*** Фрагмент документа ***

Я еще не кончил, но и у тех, кто не торопится возражать мне, должен возникнуть недоуменный вопрос: не вышелушил ли я своим определением из драмы самую ее сердцевину? Ведь есть же термины трагический, комический, и они полны содержания, а я прохожу мимо него. Можно было бы ответить, что смысл этих терминов не так уж ясен: например, газеты, отражая общераспространенное словоупотребление, постоянно пишут о трагической смерти под автомобилем или в железнодорожном крушении, чем и обнаруживают непонимание того, что такое трагическое в жизни. Но я признаю, что в каждом из обоих приведенных выше прилагательных содержится, пусть и с расплывчатыми очертаниями по краям, ценный смысл, расстаться с которым было бы жаль. Тут мы, однако, подходим к третьему делению произведений словесности, опять по новому основанию: по душевной настроенности автора, постоянной, или господствующей, или даже лишь временной. И не в одной лирике сказывается автор; хоть вне лирики он где-то сзади, а все же, и невидимый, чувствуется. Дифирамбы и оды часты у Гоголя; сатира есть и в «Графе Нулине»; «Довольно» Тургенева, как и конец «Дворянского гнезда», — несомненная элегия; главный тон романов Гончарова близок к идиллии. И под таким углом зрения Достоевский, не написавши ни одной трагедии и потому не будучи драматургом, является одним из наиболее великих трагиков. Не смею утверждать, но мне кажется, что Достоевский — величайший трагик всего света: и Эсхил, и Софокл, и Шекспир, и Кальдерон193, и Ибсен194, и Дант195, этот трагик, также не писавший трагедий, уступают, пожалуй, Достоевскому в постоянной напряженности и остроте восприятия и воссоздания трагического. А что Еврипид196, французские трагики197 и такие драматурги, какд'Аннунцио198 и Пиранделло199, менее трагичны, чем Достоевский, в том у меня нет сомнения. Но имейте в виду, что такое понимание выводит трагическое за пределы литературы: трагична и 6-я симфония Чайковского, трагичны, мне кажется, и картины Штука200 (но не Верещагина)201; я иду далее и решаюсь сказать, что трагическое в человеческом творчестве выходит и за пределы искусства: по-моему, можно говорить о трагичности философии Ницше202 — недаром он ученик Достоевского.

Итак, призма трагического преломления внешнего мира в авторском восприятии посылает свои багровые лучи не в одну литературу. Но и драма, как литературная форма, также не умещается в словесности целиком. Уже ораторские речи не совсем словесность, а тем более — и значительно более — драма.

*** Предоставленный материал ***

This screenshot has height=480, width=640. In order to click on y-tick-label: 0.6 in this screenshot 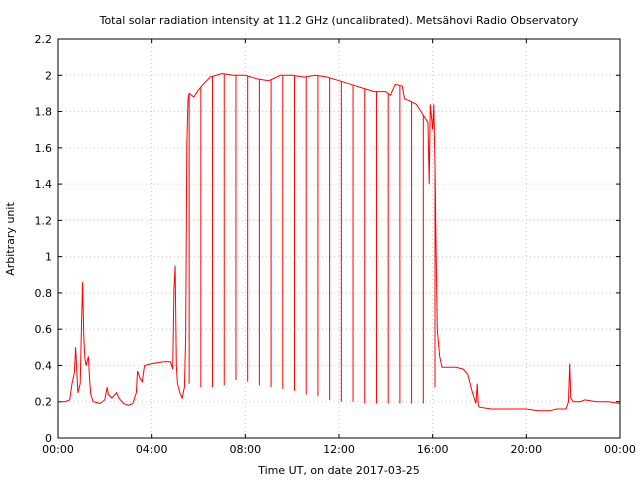, I will do `click(44, 330)`.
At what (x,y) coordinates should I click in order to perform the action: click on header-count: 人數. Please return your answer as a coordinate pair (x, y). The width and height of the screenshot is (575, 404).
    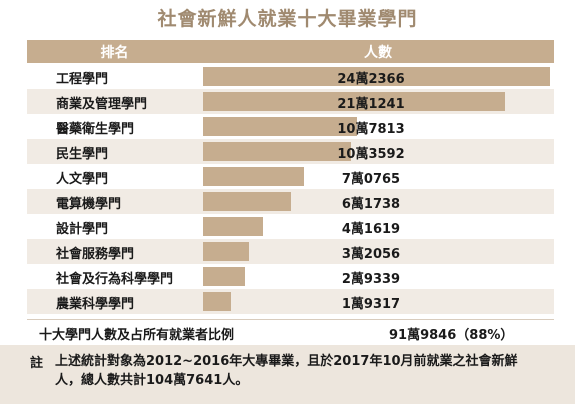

***

Используя сведения —
• 1. Назовите всех, кто, согласно фрагменту о трагическом, пожалуй, уступает Достоевскому в постоянной напряженности и остроте восприятия и воссоздания трагического.
• 2. Продолжите фрагмент о трагическом, начав сразу после его последнего предложения.
Материал существует отдельно от фрагмента о трагическом.

Ответы к заданиям —
• 1. Эсхил, Софокл, Шекспир, Кальдерон, Ибсен, Дант.

• 2.
Сколько чистых искусств? Ну кто же не знает: пять203. А по-моему, гораздо больше. Но на сегодня мне довольно и шести. Шестое — искусство движения. Оно в беспримесном виде существовало давно: я говорю о пантомиме. В почти беспримесном виде оно теперь завоевало мир: я разумею кинематограф. Искусство движения — искусство заражать зрителей мимикою (в широком значении термина). И это, быть может, самое трудное. Для нас заразительнее и слова, и звуки, и линии, и краски. Заражает, разумеется, и жест, но его развитие убито было словами и звуками: жест пошел на службу к слову и музыке, а потому и остался у подавляющего большинства людей в зачаточном виде. Например, как нужны оратору подчас и мимика лица, и жесты: хорошо иногда приблизиться к слушателям или вскочить на скамейку; но у многих ораторов, даже незаурядных, мимика и жесты так бедны, так не отвечают словам, что ораторам лучше пореже прибегать к языку рук и лицевых мышц. Да и надписи на экране кинематографа наглядно свидетельствуют о полной в иных случаях беспомощности ваших мимических средств.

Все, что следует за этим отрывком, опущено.